By BUUMBA CHIMBULU
The Pensions and Insurance Authority (PIA) has implored people accessing funds through the partial withdraw from the National Pension Scheme Authority (NAPSA) to re-invest the money into projects with proper returns.
And the authority has encouraged employees to take keen interest in ensuring that their employers remit the funds to NAPSA for them to be able to access the benefits.
President Hakainde Hichilema on Monday this week signed into law the NAPSA Amendment Bill 2023 which allows for the partial withdraw of pensions.

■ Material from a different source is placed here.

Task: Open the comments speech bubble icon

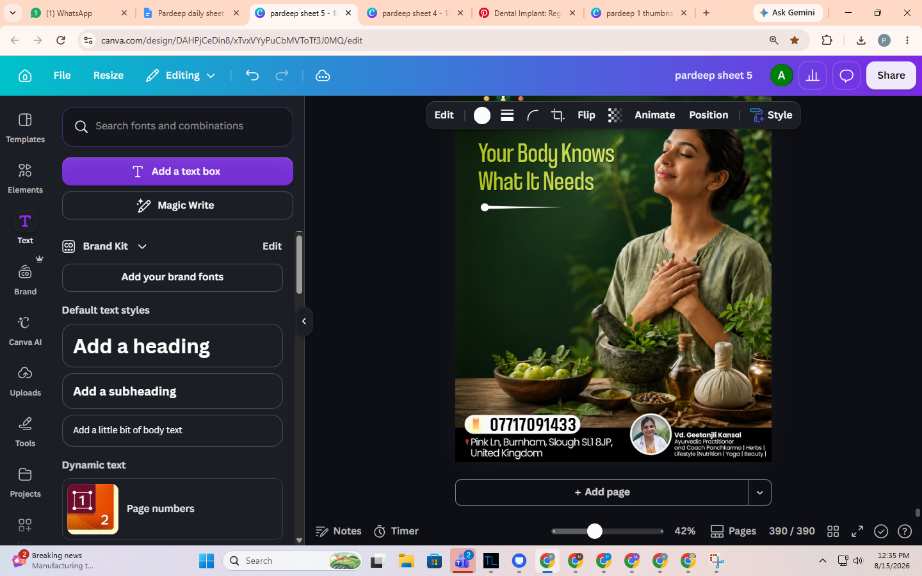Action: tap(846, 75)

Commenting on the development, PIA acting Registrar, Namakau Ntini, people accessing these funds should ensure they adequately prepare by re-investing in bankable projects with returns which would earn them more money going forward.Ms Ntini explained that the funds from NAPSA were meant for long-term benefits, hence the need to ensure they were not misused.
She said this at a media workshop in Lusaka yesterday held under the theme “The Role of Media in Enhancing Public Understanding and Appreciation of Pensions and Insurance.”
“Now we have NAPSA that is able to allow a access to pensions savings. I am sure you have seen what has been going around social media where people are literally saying can I buy a jet or upgrade myself, but if you really listened carefully to what the President said, these funds are supposed to be re-invested.